Whatever happened to James Blake? He is probably the most famous bus driver ever. And yet when he died at age 89 in March 2002, the few papers that bothered to note his passing in an obituary ran just a few hundred words of wire copy and moved on.
Given that February is Black History Month, it is worth taking a moment to ask how such a crucial figure could be so cruelly forgotten.
Blake was the Montgomery driver who told a row of black passengers: "Y'all better make it light on yourselves and let me have those seats." Rosa Parks was one of those passengers. She made her stand and kept her seat. The rest, as they say, is history.
Well, black history anyway. We know how African-Americans boycotted city transit for thirteen months until the segregationists caved in. We know how the boycott launched the career of a previously unheard-of preacher called Martin Luther King Jr. and made Parks an icon. In schools, bookstores and on TV there is an awful lot of talk about them in February. But nary a word about Mr. Blake. That's because so much of Black History Month takes place in the passive voice. Leaders "get assassinated," patrons "are refused" service, women "are ejected" from public transport. So the objects of racism are many but the subjects few. In removing the instigators, the historians remove the agency and, in the final reckoning, the historical responsibility.

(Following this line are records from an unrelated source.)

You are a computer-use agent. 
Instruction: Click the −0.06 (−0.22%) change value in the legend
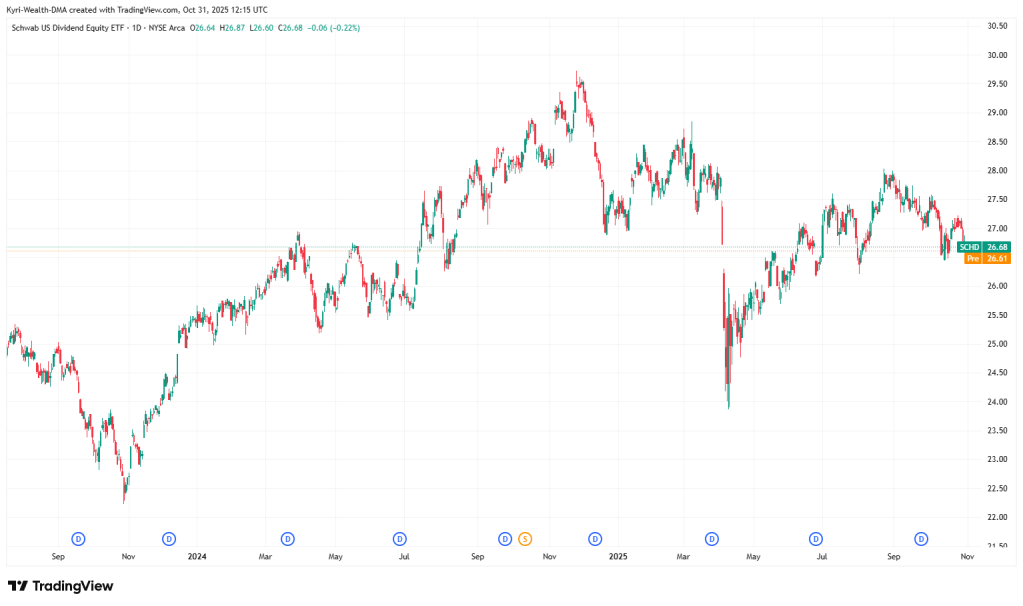(335, 28)
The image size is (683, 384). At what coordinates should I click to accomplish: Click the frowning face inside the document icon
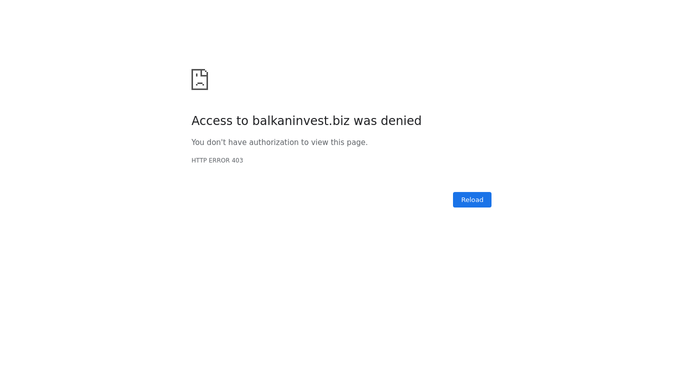coord(199,81)
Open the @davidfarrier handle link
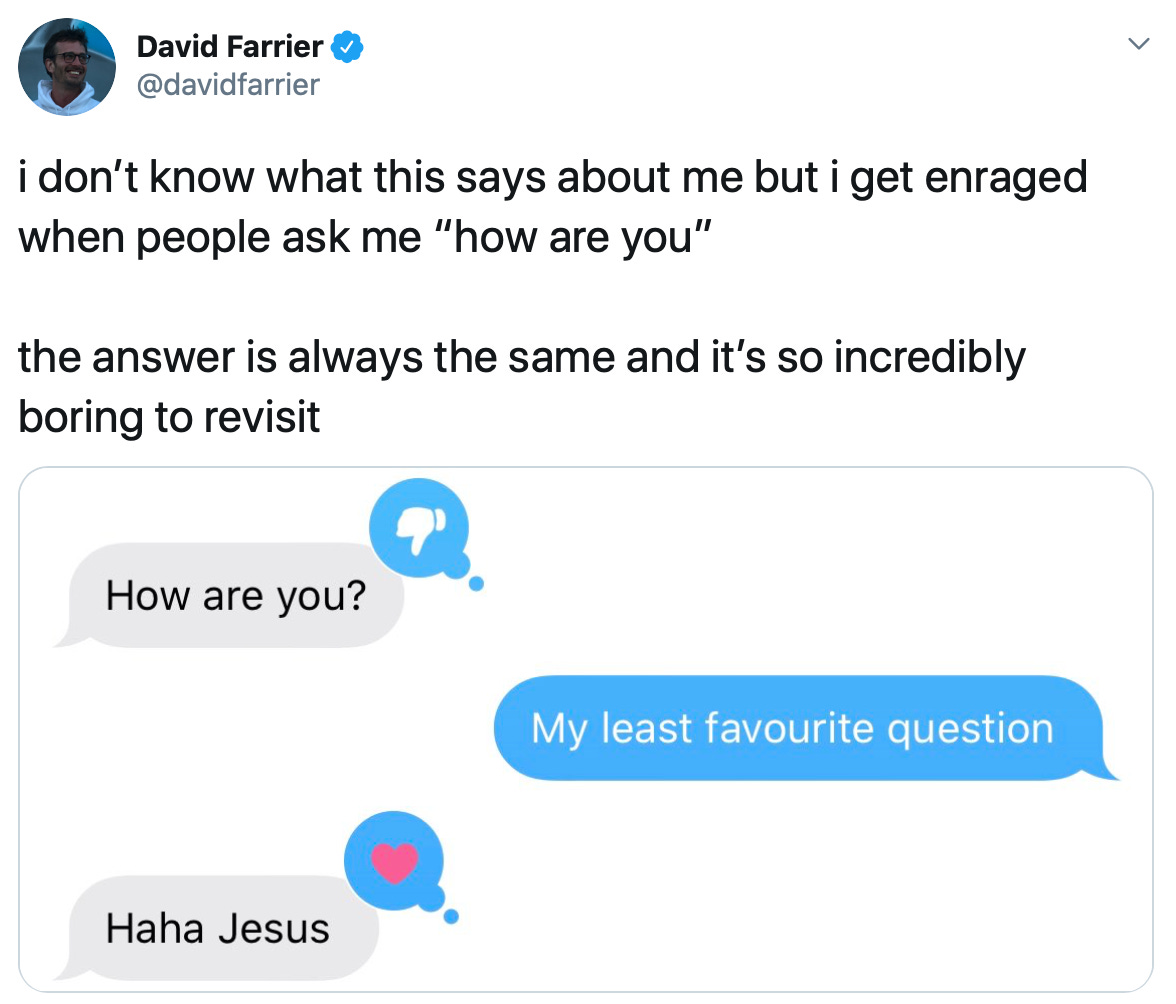Screen dimensions: 1176x1004 (228, 84)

There is no month when we get to talk about Blake; no opportunity to learn the fates of J.W. Milam and Roy Bryant, who murdered Emmett Till; no time set aside to keep track of Victoria Price and Ruby Bates, whose false accusations of rape against the Scottsboro Boys sent five innocent young black men to jail.
Wouldn't everyone — particularly white people — benefit from becoming better acquainted with these histories? What we need, in short, is a White History Month.
For some this would be one racially themed history month too many. Criticisms of Black History Month from cynics, racists and purists are about as predictable as the arrival of February itself. But for all its obvious shortcomings, Black History Month helps clear a space to relate the truth about the past so we might better understand the present and navigate the future. Setting aside 28 days for African-American history is insufficient, problematic and deserves our support for the same reason that affirmative action is insufficient, problematic and deserves our support. As one means to redress an entrenched imbalance, it gives us the chance to hear narratives that have been forgotten, hidden, distorted or mislaid. Like that of Claudette Colvin, the black Montgomery teenage activist who also refused to give up her seat, nine months before Rosa Parks, but was abandoned by the local civil rights establishment because she became pregnant and came from the wrong side of town.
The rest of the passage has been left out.